=== DATA UNDER STUDY ===
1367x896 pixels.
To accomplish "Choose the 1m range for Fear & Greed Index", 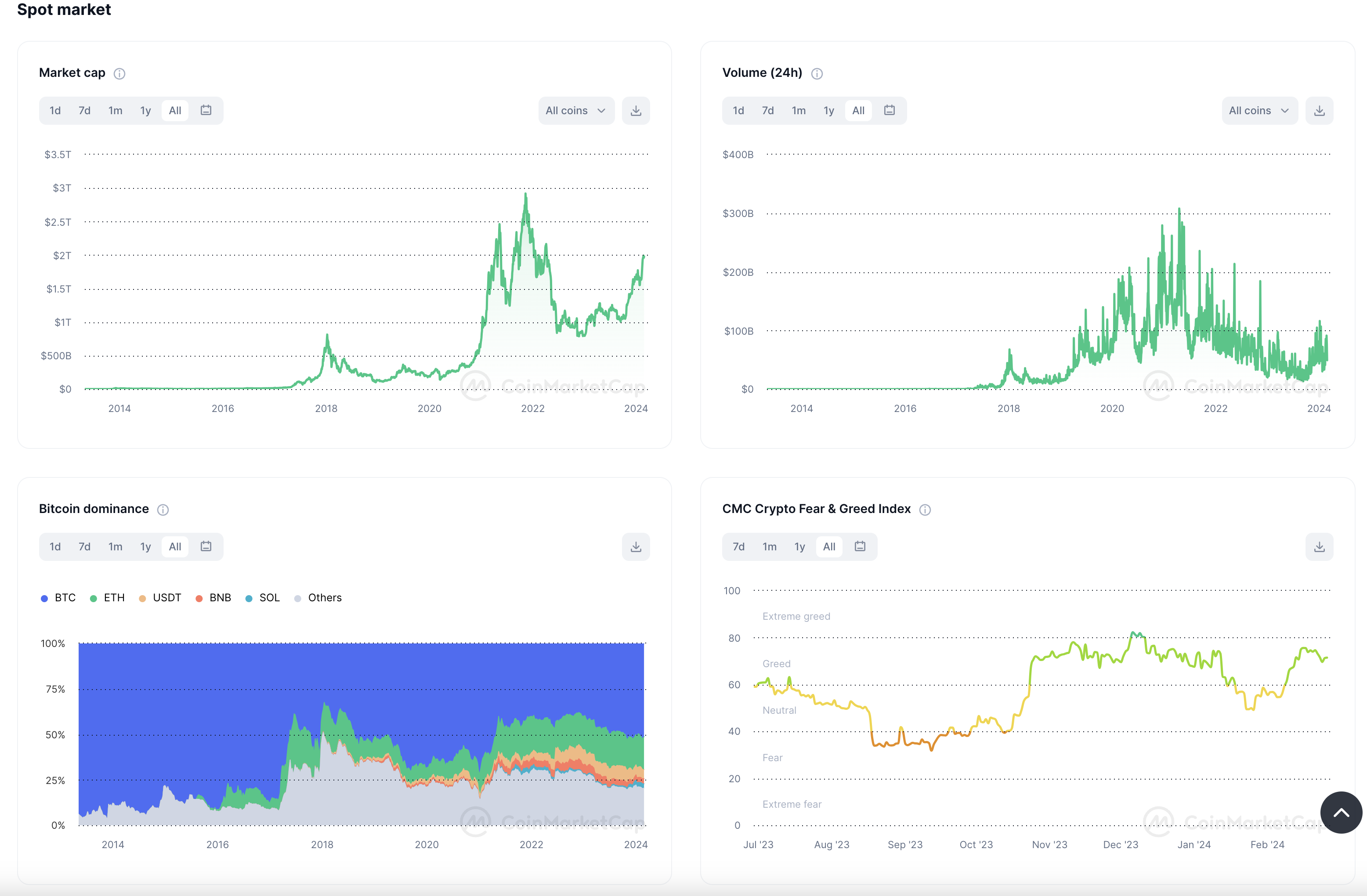I will pyautogui.click(x=769, y=547).
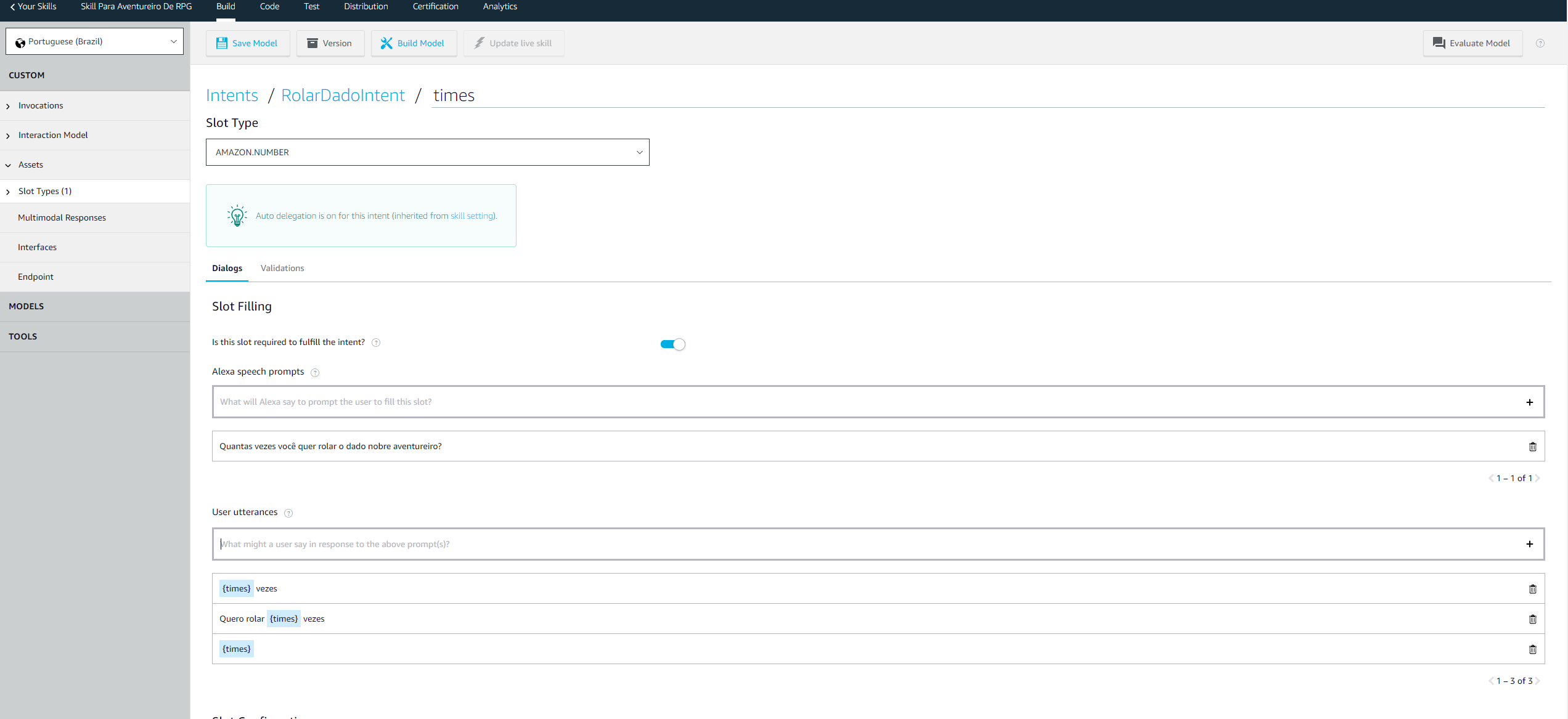Click help icon beside Alexa speech prompts
This screenshot has height=719, width=1568.
click(315, 373)
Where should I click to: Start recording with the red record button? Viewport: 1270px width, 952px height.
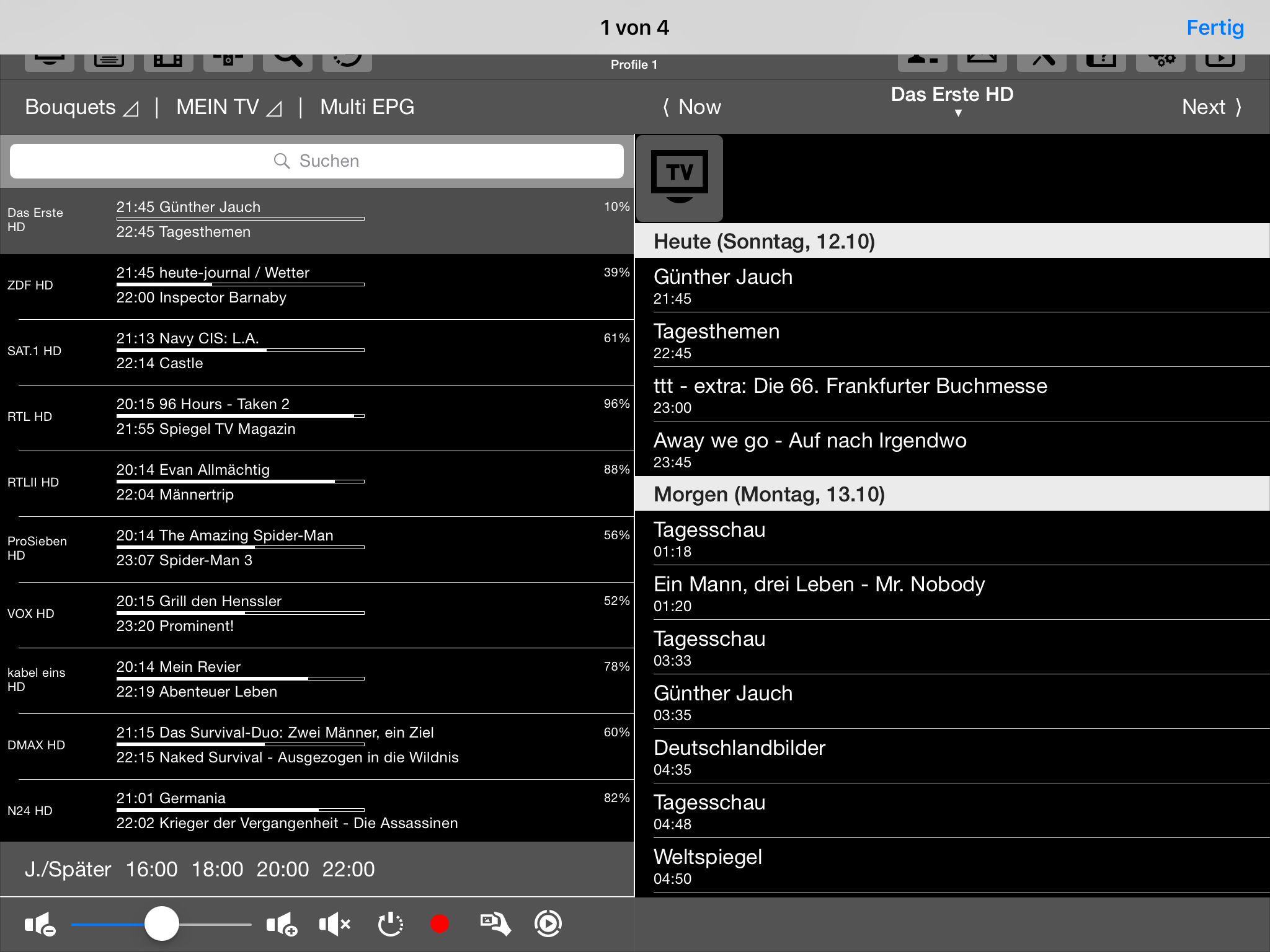point(440,924)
===
■ WHAT TO WORK ON:
Nothing but the lines from the one containing "Where should I" to the last line of the records should be returned, exactly as they appear and without pictures.

■ SOLUTION TO THE PROBLEM:
Where should I click to: Start recording with the red record button? Viewport: 1270px width, 952px height.
point(440,924)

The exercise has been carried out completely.